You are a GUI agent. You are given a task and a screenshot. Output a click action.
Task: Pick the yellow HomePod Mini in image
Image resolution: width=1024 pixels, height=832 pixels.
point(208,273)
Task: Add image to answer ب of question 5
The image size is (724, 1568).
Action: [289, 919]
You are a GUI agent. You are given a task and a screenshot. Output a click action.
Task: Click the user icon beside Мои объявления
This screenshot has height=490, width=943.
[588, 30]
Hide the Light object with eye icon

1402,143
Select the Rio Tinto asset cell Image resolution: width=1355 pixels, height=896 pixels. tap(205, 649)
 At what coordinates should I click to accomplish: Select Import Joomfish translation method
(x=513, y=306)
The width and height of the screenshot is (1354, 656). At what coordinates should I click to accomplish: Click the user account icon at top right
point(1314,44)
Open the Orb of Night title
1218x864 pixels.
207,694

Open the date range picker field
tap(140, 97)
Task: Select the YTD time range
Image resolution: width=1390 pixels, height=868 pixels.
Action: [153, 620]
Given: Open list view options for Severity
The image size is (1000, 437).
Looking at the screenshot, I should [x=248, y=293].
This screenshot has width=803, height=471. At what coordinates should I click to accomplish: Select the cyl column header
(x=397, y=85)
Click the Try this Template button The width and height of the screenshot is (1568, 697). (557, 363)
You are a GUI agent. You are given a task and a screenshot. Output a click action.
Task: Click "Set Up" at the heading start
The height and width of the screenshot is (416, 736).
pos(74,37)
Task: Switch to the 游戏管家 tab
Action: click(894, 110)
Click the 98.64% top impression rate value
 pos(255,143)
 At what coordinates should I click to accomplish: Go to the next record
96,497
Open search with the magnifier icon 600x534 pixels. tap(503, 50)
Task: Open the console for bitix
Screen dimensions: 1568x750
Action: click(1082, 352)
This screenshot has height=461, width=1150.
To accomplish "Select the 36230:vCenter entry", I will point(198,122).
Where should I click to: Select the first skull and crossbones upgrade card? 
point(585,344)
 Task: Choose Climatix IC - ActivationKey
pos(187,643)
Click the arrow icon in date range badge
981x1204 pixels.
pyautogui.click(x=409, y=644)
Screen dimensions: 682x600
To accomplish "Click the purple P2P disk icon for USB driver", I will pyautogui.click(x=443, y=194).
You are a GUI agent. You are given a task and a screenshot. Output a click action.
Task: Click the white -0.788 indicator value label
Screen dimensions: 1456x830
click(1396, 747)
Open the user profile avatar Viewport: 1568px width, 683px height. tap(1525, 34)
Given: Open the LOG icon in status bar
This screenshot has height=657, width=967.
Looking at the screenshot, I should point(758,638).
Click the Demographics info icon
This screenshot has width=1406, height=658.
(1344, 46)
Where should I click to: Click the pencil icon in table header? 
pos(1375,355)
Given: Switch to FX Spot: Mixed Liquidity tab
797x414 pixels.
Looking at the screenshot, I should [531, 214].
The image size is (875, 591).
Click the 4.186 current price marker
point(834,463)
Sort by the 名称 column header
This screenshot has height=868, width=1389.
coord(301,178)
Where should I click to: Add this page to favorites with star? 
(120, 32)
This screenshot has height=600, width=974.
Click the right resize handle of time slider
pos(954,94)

___

- ASSIGNED TASK
Please copy out each record, character for character.

- RESPONSE TO THIS TASK
You are a GUI agent. You are given a task and a screenshot. Output a click action.
Task: Pick the yellow HomePod Mini in image
Image resolution: width=1024 pixels, height=832 pixels.
point(208,273)
Task: Add image to answer ب of question 5
The image size is (724, 1568).
Action: [289, 919]
You are a GUI agent. You are given a task and a screenshot. Output a click action.
Task: Click the user icon beside Мои объявления
This screenshot has height=490, width=943.
[588, 30]
Hide the Light object with eye icon

1402,143
Select the Rio Tinto asset cell Image resolution: width=1355 pixels, height=896 pixels. tap(205, 649)
 At what coordinates should I click to accomplish: Select Import Joomfish translation method
(x=513, y=306)
The width and height of the screenshot is (1354, 656). At what coordinates should I click to accomplish: Click the user account icon at top right
point(1314,44)
Open the Orb of Night title
1218x864 pixels.
207,694

Open the date range picker field
tap(140, 97)
Task: Select the YTD time range
Image resolution: width=1390 pixels, height=868 pixels.
Action: [153, 620]
Given: Open list view options for Severity
The image size is (1000, 437).
Looking at the screenshot, I should [x=248, y=293].
This screenshot has width=803, height=471. At what coordinates should I click to accomplish: Select the cyl column header
(x=397, y=85)
Click the Try this Template button The width and height of the screenshot is (1568, 697). (557, 363)
You are a GUI agent. You are given a task and a screenshot. Output a click action.
Task: Click "Set Up" at the heading start
The height and width of the screenshot is (416, 736).
pos(74,37)
Task: Switch to the 游戏管家 tab
Action: click(894, 110)
Click the 98.64% top impression rate value
 pos(255,143)
 At what coordinates should I click to accomplish: Go to the next record
96,497
Open search with the magnifier icon 600x534 pixels. tap(503, 50)
Task: Open the console for bitix
Screen dimensions: 1568x750
Action: click(1082, 352)
This screenshot has height=461, width=1150.
To accomplish "Select the 36230:vCenter entry", I will point(198,122).
Where should I click to: Select the first skull and crossbones upgrade card? 
point(585,344)
 Task: Choose Climatix IC - ActivationKey
pos(187,643)
Click the arrow icon in date range badge
981x1204 pixels.
pyautogui.click(x=409, y=644)
Screen dimensions: 682x600
To accomplish "Click the purple P2P disk icon for USB driver", I will pyautogui.click(x=443, y=194).
You are a GUI agent. You are given a task and a screenshot. Output a click action.
Task: Click the white -0.788 indicator value label
Screen dimensions: 1456x830
click(1396, 747)
Open the user profile avatar Viewport: 1568px width, 683px height. tap(1525, 34)
Given: Open the LOG icon in status bar
This screenshot has height=657, width=967.
Looking at the screenshot, I should point(758,638).
Click the Demographics info icon
This screenshot has width=1406, height=658.
(1344, 46)
Where should I click to: Click the pencil icon in table header? 
pos(1375,355)
Given: Switch to FX Spot: Mixed Liquidity tab
797x414 pixels.
Looking at the screenshot, I should [531, 214].
The image size is (875, 591).
Click the 4.186 current price marker
point(834,463)
Sort by the 名称 column header
This screenshot has height=868, width=1389.
coord(301,178)
Where should I click to: Add this page to favorites with star? 
(120, 32)
This screenshot has height=600, width=974.
Click the right resize handle of time slider
pos(954,94)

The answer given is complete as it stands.